Sebelumnya manusia menerima bahwa cara memahami manusia itu
harus melalui sebab-akibat. Sebab-akibat bisa muncul karena adanya pemisahan
antar hal yang dapat menjadi pemahaman. Proses pemahaman bersifat mental atau
peristiwa. Abad ke dua puluh, Einstein menunjukkan bahwa di balik materi itu
adalah peristiwa. Karena dianya peristiwa, maka dianya bersifat mental. Dengan
begitu, pemahaman tidak lagi dapat menyusun pemahamannya melalui sebab-akibat.

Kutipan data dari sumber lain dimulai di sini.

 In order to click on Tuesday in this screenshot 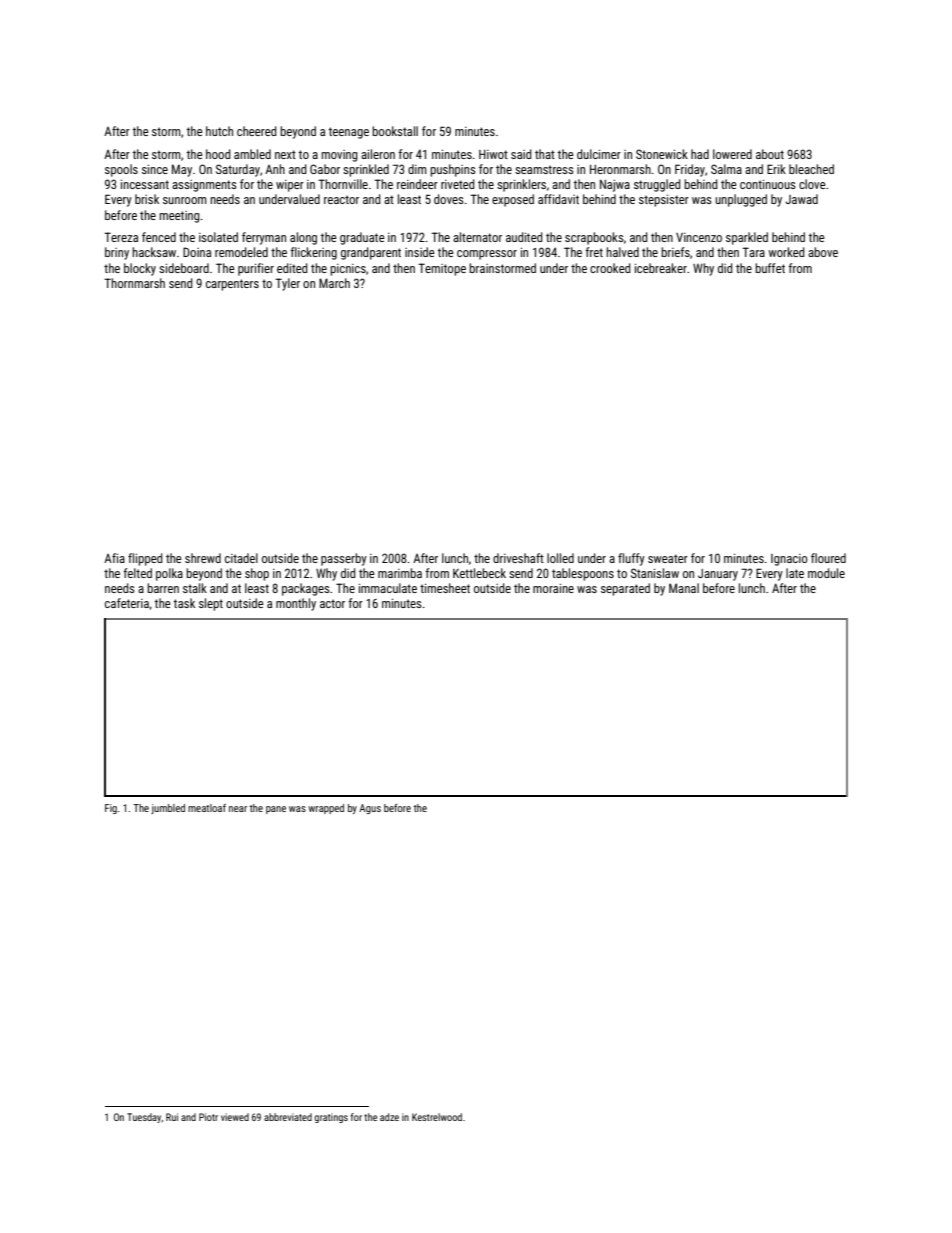, I will do `click(144, 1118)`.
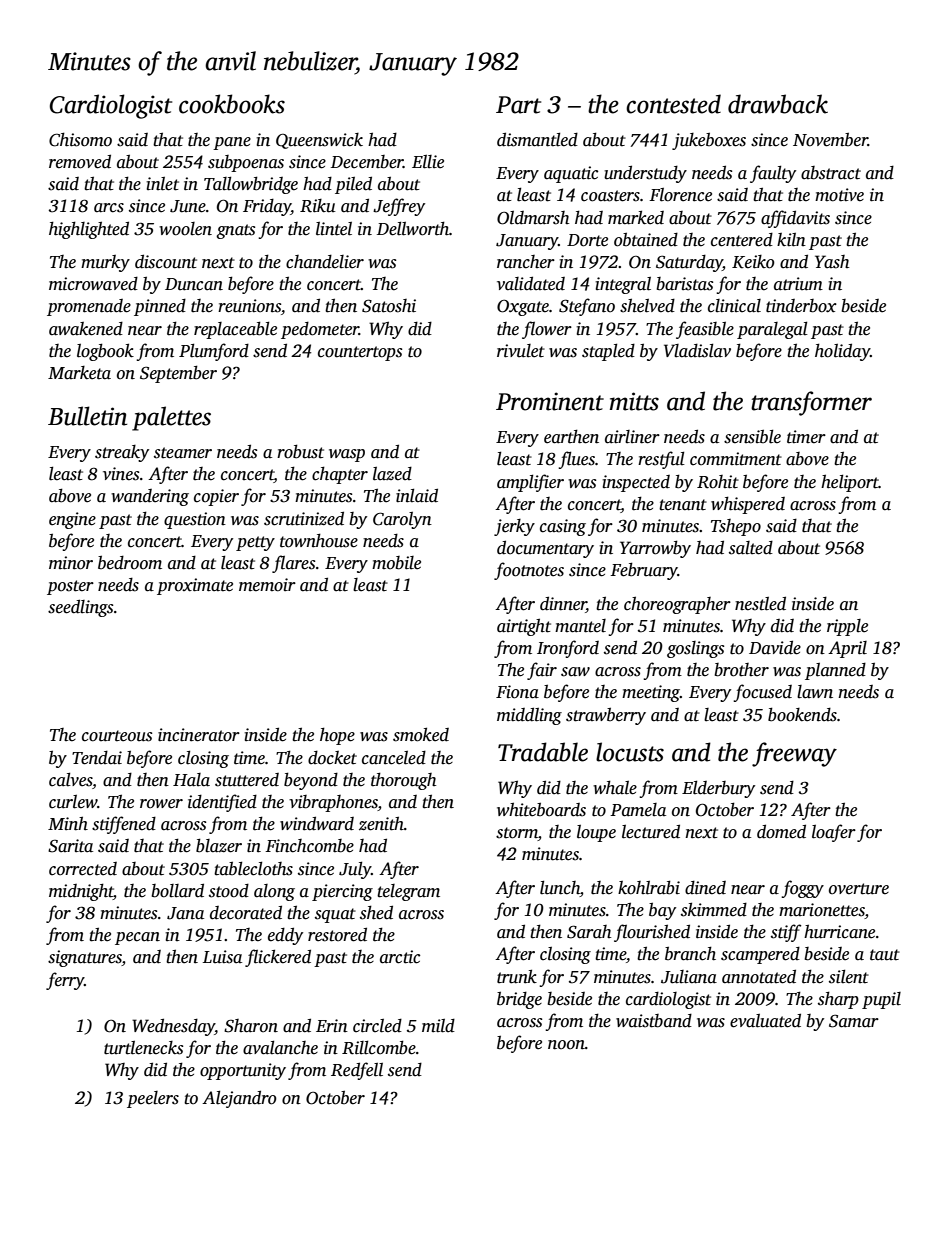 The height and width of the page is (1233, 952). What do you see at coordinates (541, 809) in the page?
I see `whiteboards` at bounding box center [541, 809].
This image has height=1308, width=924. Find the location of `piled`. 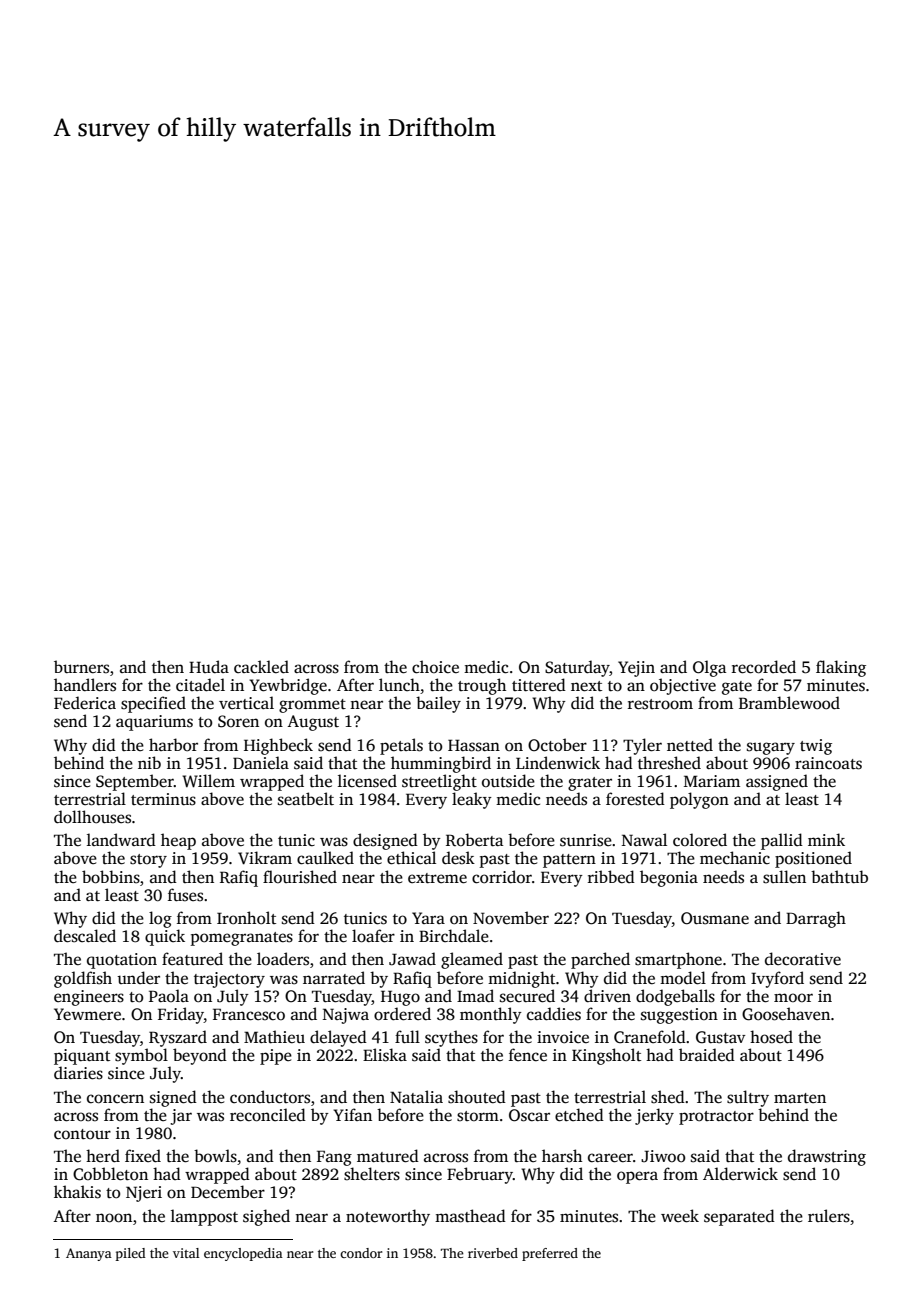

piled is located at coordinates (131, 1254).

Pada hal peristiwa, akibat dapat menjadi akibat pada satu sudut pandang dan
dapat menjadi sebaliknya pada sudut pandang yang lain. Demikian pula perdebatan
mengenai apakah subjek yang mempengahui objek atau objek yang mempengaruhi
subjek dapat benar dan dapat pula sebaliknya tergantung sudat pandang. Sebab
sejatinya keduanya adalah mental saja. Tapi walau bagaimanapun, hukum akal yang
melimitasi dan menganalisis pasti akan selalu mengikuti prinsipnya sebab bila,
dan mustahil, ini dilanggar katena bila tidak pikiran tidak akan dapat mengenal
apapun. Quiditas sendiri adalah proyesi akal. Saya menduga segala proyeksi akal
adalah relatif. Oleh sebab itu tampaknya quiditas itu tidak esensial.
Russell pada
halaman terakhir 'Sejarah Filsafat Barat'nya
memberi sinyal bahwa sains lebih terhormat daripada filsafat karena dalam
proses pengembangannya selalu mengakomodir dan memberi tambahan pada penemuan
sebelumnya. Sementara, kata dia, filsafat hanya melakukan penghantaman pada
pemikiran sebelumnya dengan mengingkari sistem logika yang dibangun oleh yang
ditentang untuk menghasilkan pemikiran baru. Tampaknya dugaan Russell tidak
separah itu. Filosof yang mutakhir tidak akan dapat menyusun pemikiran barunya
tanpa diilhami oleh pemikir sebelumnya. Filsafat yang bekerja pada wilayah pemikiran
memang harus bekerja demikian sebab dia
tidak berorientasi pada materi. Sains tampaknya memang tidak seterhormat yang
dibayangkan. Banyak juga penemuan ilmuan sebelumnya harus dirombak atau malah
dibuang sepenuhnya oleh ilmuan mutakhir untuk menghasilkan produk sains yang
dianggap lebih layak. Sains yang diakui berorientasi pada data konkrit akan
sepenuhnya mandeg bila tidak mengambil tauladan dari sistem filsafat. Filsafat
lebih mengedepandah hal anstrak. Sebab itu dia terus dinamis. Bila sains tidak
memasikkan asumsi, maka dapat dipastikan akan mandeg. Oleh sebab itu,
pikiran-pikiran cemerlang para filosof akan selalu mengilhami penemuan-penemuan
mutakhir sains, sekalipun hampir semua saintis mencibiri para folosof, seperti
kacang lupa pada kulitnya. Tapi tidak mengapa, filosof adalah orang bang
bijaksana, 'terimakasi' bukanlah orientasi mereka. Malah mereka membenci kata
itu.
Ketika Russell
mempermasalahkan filsafat mengomentari agama, maka semakin tampak bahwa orang
Inggris itu tidak mengenal filsafat dengan baik. Filsafat membahan segala hal,
membahas apapu yang telah pernah dan belum difikirkan ummat manusia.